Don’t overthink your hot dogs, or any meat for that matter. Buy something slightly nicer than your average weiner, plop that bad boy on the grill, place it in a bun so you have a vehicle for shoving it into your mouth, and then actually shove it in your mouth. Let the children and unenlightened folk worry about gently spreading relish across the side of their bun. You’re already halfway through your first hot dog. And more importantly, you’re that much closer to your next one.
I don't understand why anyone would ever eat a hot dog with no toppings
Mustard. Ketchup. Relish. Chili. Peppers. Onions. Sauerkraut. Coleslaw. Jalapeno. Bacon. Blue cheese. Salsa.
These are all toppings that make your hot dog better. I’m not here to tell you which to choose, but I am here to tell you that you should choose at least one. Nobody should eat a naked hot dog. Never.
I knew this before I started researching this story. It was Thursday and our SI Eats (SI’s newest section dedicated to food. Check it out now!) editor told me Rohan Nadkarni, a usually smart co-worker of mine, was making the case that “no topping” was the best topping for a hot dog. I laughed at his premise and told the editor I’d take the counterpoint.

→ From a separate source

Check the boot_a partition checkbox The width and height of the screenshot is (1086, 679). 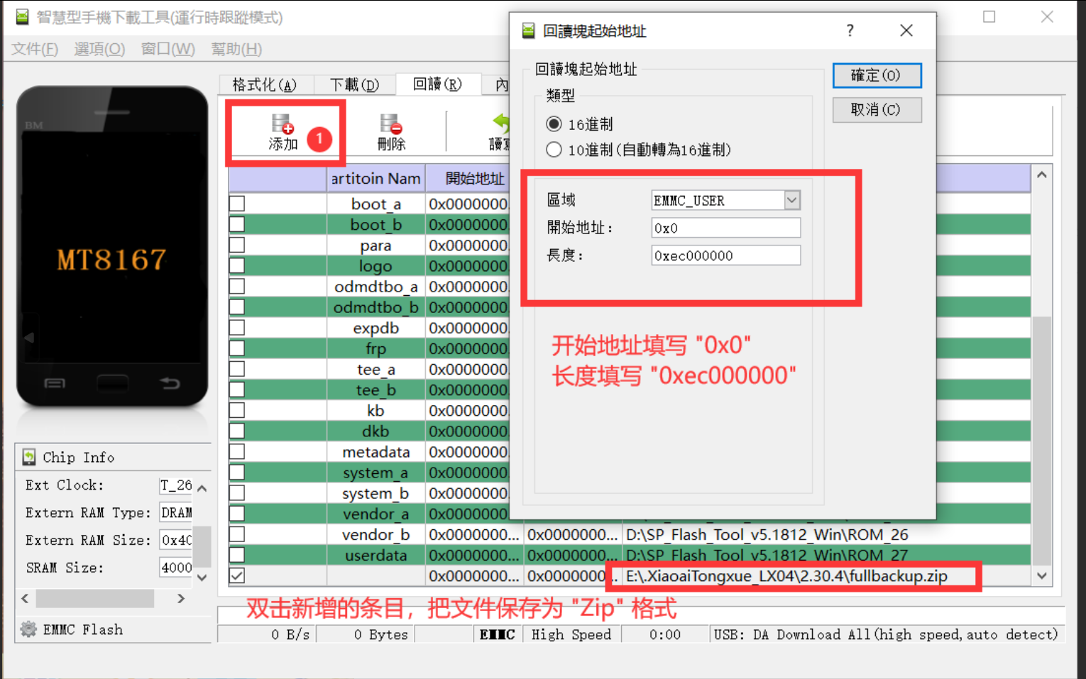coord(236,204)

And since it was nearly time for dinner, I headed downtown to to Crif Dogs, one of my favorite hot dog spots in the city.
It was Helen Keller who once said, “Security is mostly a superstition. Life is either a daring adventure or nothing.” I didn’t have enough time to research the context of Keller’s quote but I’m pretty sure it was in reference to the Spicy Redneck—a hot dog wrapped in bacon and topped with cole slaw, chili, and jalapeños—available at Crifs.

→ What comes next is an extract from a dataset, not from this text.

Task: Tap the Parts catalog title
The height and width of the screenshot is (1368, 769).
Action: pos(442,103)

It was as if a big jumble of deliciousness exploding in my mouth. The bacon and chili were a perfect combination, like Hall and Oates, but for taste and not ‘80s adult rock. The cole slaw and jalapenos meshed seamlessly and I instantly wanted 10 more. Then I thought of Rohan, sitting in the lame section of a random Gray’s Papaya, eating his dry dog and saving the napkins for later.
And that’s just one flavor at one restaurant in one city. Hot dogs are a blank canvas that can satisfy any foodie. Know someone obsessed with breakfast? Scrambled eggs and bacon on a frank is the perfect way to start your day. Got a friend in from Greece? Give them a dog topped with tzatziki, Feta and olives. Want to get in with someone north of the border? Give them a Poutine Dog topped fries, gravy and cheese curds.
Or for those less daring, ketchup or mustard work just fine. Relish alone is always a good bet. But nothing at all? No thanks.
So my fellow Americans: As we celebrate our country’s anniversary and stuff our faces with barbecue, I urge you to try an experiment. Take a couple bites of your hot dog with no toppings.Torture yourself with the strange sensation of something that tastes pretty good but could be a million times better. Then spit that out, grab a fresh dog and top it off however you want. But top it off with something. Life is too short not to take chances.